Rusya tarihine Büyük Petro gibi bir dehayı armağan eden Romanov hanedanının tahta geçişinin 400’üncü yılı seneye bu zamanlar kutlanacak.
Büyük Petro’nun kızından sonra sülale tükenmiş sayılır.
1613 yılı Şubat’ın 21’inde güney Rusya’nın pek önemli bir hanedanı sayılmayan Romanovlardan bir din adamı olan Metropolit Filaret’in çocuk yaştaki oğlu Mikhail çar seçildi. Çar olmak Allah’ın lütfudur ama bu seçim bir maceraydı.
Puşkin’in “Boris Godunov” adlı eserinde çok canlı biçimde tarif ettiği üzere bir manastır keşişi olan Dimitri, bir müddettir Çar Boris Godunov’un Rusya tahtını gasp etmek için öldürdüğü Rurikler hanedanının son veliahdı Dimitri olduğunu ilan ediyordu. Üstelik düzmece Dimitri, Polonyalıların elinde iyi bir koz olmuştu. Yapılanmalar benzerdir; 15’inci yüzyılda Papalık ve Avrupa, Cem Sultan’ı II. Bayezid’in Osmanlı İmparatorluğu’na karşı kullanamamıştı ama Polonya fetret içindeki Rusya’ya karşı bu sahte Dimitri’yi çar diye ileri sürdü. Rusya işgal edildi ve Dimitri Moskova tahtına oturdu.

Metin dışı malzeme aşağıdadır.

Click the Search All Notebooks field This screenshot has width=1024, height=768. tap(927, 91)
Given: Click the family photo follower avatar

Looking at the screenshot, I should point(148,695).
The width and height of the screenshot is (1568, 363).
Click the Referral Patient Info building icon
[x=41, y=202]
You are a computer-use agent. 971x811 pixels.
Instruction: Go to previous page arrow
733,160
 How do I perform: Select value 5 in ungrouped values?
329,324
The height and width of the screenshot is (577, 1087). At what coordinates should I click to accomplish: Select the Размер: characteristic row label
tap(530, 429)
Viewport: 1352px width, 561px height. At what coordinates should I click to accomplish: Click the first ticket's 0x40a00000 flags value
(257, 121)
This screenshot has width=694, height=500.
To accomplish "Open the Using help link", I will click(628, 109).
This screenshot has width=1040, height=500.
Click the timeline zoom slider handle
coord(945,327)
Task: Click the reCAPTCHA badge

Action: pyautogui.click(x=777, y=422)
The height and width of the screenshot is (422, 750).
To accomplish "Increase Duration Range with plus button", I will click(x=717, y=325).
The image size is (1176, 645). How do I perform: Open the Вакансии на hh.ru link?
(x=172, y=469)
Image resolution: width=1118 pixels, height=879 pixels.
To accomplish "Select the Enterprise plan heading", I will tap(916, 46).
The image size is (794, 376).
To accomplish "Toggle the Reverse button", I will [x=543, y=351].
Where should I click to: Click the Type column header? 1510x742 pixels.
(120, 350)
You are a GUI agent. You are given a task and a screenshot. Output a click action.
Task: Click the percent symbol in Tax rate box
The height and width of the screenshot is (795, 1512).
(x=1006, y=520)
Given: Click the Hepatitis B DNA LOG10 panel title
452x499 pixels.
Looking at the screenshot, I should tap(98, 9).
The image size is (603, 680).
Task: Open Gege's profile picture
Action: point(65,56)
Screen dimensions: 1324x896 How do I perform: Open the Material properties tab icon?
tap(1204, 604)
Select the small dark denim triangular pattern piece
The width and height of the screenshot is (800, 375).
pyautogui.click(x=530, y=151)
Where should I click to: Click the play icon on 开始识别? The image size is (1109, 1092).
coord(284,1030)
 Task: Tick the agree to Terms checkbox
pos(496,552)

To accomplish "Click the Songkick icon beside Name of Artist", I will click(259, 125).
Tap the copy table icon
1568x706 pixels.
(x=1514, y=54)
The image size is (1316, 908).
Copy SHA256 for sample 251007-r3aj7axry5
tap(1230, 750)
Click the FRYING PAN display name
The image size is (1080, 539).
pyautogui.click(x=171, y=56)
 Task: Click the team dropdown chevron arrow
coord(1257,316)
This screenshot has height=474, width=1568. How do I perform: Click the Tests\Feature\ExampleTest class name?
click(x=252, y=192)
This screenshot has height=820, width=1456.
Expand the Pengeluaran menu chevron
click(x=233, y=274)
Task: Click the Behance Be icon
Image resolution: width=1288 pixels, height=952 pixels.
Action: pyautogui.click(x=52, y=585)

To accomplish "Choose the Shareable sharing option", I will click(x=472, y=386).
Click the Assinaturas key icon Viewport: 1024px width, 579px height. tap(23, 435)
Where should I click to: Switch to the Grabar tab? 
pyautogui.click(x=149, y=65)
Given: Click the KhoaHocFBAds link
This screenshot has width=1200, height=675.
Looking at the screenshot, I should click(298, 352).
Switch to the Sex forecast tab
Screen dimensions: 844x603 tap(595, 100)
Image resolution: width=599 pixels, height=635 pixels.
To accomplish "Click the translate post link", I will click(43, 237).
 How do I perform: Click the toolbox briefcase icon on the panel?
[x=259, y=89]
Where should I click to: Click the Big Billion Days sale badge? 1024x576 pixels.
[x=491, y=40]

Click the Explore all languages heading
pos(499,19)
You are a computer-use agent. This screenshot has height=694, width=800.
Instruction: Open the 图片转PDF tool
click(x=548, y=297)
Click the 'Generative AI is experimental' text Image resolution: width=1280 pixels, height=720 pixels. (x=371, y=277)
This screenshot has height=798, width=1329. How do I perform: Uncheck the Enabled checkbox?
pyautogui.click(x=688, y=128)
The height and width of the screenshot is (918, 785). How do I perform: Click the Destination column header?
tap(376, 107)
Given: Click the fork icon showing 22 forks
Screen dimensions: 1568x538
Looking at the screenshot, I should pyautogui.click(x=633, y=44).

Rusya Polonya hâkimiyetine tahammül edemezdi. Moskova tüccar ve sanatkârlarının temsilcisi Kozma Minin ve soyluların temsilcisi Boyar Pojarski önderliğinde halk ayaklandı. Kısa süren Polonya hâkimiyeti sona ermişti. Halk Mikhail’i tahta adeta yalvararak getirdi. Baba Filaret Polonya’da sürgünde ve mahkumdu, Polonyalılar onu bırakmak zorunda kaldı, hanedanın reisinin dönüşü muhteşemdi. Oğlu tahtta kaldı. Kendi ise ruhani tahtı tercih etti, Moskova patriği seçildi.
Kocasını devirerek tahta geçen Katerina Rusya’yı modernleştirdi.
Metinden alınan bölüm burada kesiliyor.